Rewrite the lines below, changing "webpages" to "web pages" wherever it occurs and leaving everything else unchanged.

# # #

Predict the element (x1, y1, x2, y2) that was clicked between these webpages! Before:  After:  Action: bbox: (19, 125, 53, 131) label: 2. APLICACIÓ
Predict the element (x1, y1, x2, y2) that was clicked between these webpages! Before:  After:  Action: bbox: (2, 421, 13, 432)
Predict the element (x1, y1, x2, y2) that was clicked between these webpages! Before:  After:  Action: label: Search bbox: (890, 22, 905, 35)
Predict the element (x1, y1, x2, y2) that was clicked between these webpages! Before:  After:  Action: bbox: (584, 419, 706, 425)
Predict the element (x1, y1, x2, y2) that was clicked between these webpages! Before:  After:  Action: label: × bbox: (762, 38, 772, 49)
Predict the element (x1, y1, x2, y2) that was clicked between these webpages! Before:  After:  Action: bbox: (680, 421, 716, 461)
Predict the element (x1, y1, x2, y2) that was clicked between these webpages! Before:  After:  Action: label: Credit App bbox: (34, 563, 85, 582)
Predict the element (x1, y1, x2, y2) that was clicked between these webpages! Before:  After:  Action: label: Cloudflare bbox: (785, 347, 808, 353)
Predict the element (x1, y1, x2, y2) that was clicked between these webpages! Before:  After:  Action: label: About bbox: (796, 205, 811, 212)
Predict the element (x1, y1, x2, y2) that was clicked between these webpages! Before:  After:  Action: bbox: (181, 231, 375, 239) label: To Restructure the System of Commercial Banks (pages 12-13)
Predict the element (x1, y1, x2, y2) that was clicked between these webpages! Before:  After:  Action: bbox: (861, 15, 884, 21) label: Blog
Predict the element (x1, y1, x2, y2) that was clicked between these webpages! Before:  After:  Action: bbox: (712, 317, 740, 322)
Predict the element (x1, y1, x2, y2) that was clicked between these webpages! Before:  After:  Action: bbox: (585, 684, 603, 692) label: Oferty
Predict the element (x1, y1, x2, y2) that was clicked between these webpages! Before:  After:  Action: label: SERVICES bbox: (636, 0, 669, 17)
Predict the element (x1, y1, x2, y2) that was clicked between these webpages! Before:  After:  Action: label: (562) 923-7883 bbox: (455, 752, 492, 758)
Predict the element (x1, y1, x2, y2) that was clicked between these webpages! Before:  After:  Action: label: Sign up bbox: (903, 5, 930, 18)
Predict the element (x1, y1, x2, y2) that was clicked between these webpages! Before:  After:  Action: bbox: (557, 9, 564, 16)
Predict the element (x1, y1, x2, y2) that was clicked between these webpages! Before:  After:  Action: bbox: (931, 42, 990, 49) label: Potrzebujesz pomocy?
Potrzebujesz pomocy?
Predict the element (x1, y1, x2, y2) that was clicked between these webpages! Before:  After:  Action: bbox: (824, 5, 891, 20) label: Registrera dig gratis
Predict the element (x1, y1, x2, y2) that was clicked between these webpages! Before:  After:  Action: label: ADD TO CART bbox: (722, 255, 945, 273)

# # #

[FINISHED TASK]
Predict the element (x1, y1, x2, y2) that was clicked between these web pages! Before:  After:  Action: bbox: (19, 125, 53, 131) label: 2. APLICACIÓ
Predict the element (x1, y1, x2, y2) that was clicked between these web pages! Before:  After:  Action: bbox: (2, 421, 13, 432)
Predict the element (x1, y1, x2, y2) that was clicked between these web pages! Before:  After:  Action: label: Search bbox: (890, 22, 905, 35)
Predict the element (x1, y1, x2, y2) that was clicked between these web pages! Before:  After:  Action: bbox: (584, 419, 706, 425)
Predict the element (x1, y1, x2, y2) that was clicked between these web pages! Before:  After:  Action: label: × bbox: (762, 38, 772, 49)
Predict the element (x1, y1, x2, y2) that was clicked between these web pages! Before:  After:  Action: bbox: (680, 421, 716, 461)
Predict the element (x1, y1, x2, y2) that was clicked between these web pages! Before:  After:  Action: label: Credit App bbox: (34, 563, 85, 582)
Predict the element (x1, y1, x2, y2) that was clicked between these web pages! Before:  After:  Action: label: Cloudflare bbox: (785, 347, 808, 353)
Predict the element (x1, y1, x2, y2) that was clicked between these web pages! Before:  After:  Action: label: About bbox: (796, 205, 811, 212)
Predict the element (x1, y1, x2, y2) that was clicked between these web pages! Before:  After:  Action: bbox: (181, 231, 375, 239) label: To Restructure the System of Commercial Banks (pages 12-13)
Predict the element (x1, y1, x2, y2) that was clicked between these web pages! Before:  After:  Action: bbox: (861, 15, 884, 21) label: Blog
Predict the element (x1, y1, x2, y2) that was clicked between these web pages! Before:  After:  Action: bbox: (712, 317, 740, 322)
Predict the element (x1, y1, x2, y2) that was clicked between these web pages! Before:  After:  Action: bbox: (585, 684, 603, 692) label: Oferty
Predict the element (x1, y1, x2, y2) that was clicked between these web pages! Before:  After:  Action: label: SERVICES bbox: (636, 0, 669, 17)
Predict the element (x1, y1, x2, y2) that was clicked between these web pages! Before:  After:  Action: label: (562) 923-7883 bbox: (455, 752, 492, 758)
Predict the element (x1, y1, x2, y2) that was clicked between these web pages! Before:  After:  Action: label: Sign up bbox: (903, 5, 930, 18)
Predict the element (x1, y1, x2, y2) that was clicked between these web pages! Before:  After:  Action: bbox: (557, 9, 564, 16)
Predict the element (x1, y1, x2, y2) that was clicked between these web pages! Before:  After:  Action: bbox: (931, 42, 990, 49) label: Potrzebujesz pomocy?
Potrzebujesz pomocy?
Predict the element (x1, y1, x2, y2) that was clicked between these web pages! Before:  After:  Action: bbox: (824, 5, 891, 20) label: Registrera dig gratis
Predict the element (x1, y1, x2, y2) that was clicked between these web pages! Before:  After:  Action: label: ADD TO CART bbox: (722, 255, 945, 273)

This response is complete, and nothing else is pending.